#### MATERIAL SHOWN
>>>>>

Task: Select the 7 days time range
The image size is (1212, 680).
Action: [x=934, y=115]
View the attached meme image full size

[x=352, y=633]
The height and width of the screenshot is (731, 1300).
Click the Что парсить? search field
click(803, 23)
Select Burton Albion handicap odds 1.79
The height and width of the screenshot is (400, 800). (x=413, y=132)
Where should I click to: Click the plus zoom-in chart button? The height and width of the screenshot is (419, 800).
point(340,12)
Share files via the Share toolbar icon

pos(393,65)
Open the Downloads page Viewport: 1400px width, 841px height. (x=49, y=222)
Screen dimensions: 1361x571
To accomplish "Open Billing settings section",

<<<<<

#### EXERCISE REQUIREMENTS
An exact reproduction of the listing is required, covering every entry.

#### COMPLETED TASK
Task: Select the 7 days time range
The image size is (1212, 680).
Action: [x=934, y=115]
View the attached meme image full size

[x=352, y=633]
The height and width of the screenshot is (731, 1300).
Click the Что парсить? search field
click(803, 23)
Select Burton Albion handicap odds 1.79
The height and width of the screenshot is (400, 800). (x=413, y=132)
Where should I click to: Click the plus zoom-in chart button? The height and width of the screenshot is (419, 800).
point(340,12)
Share files via the Share toolbar icon

pos(393,65)
Open the Downloads page Viewport: 1400px width, 841px height. (x=49, y=222)
Screen dimensions: 1361x571
To accomplish "Open Billing settings section",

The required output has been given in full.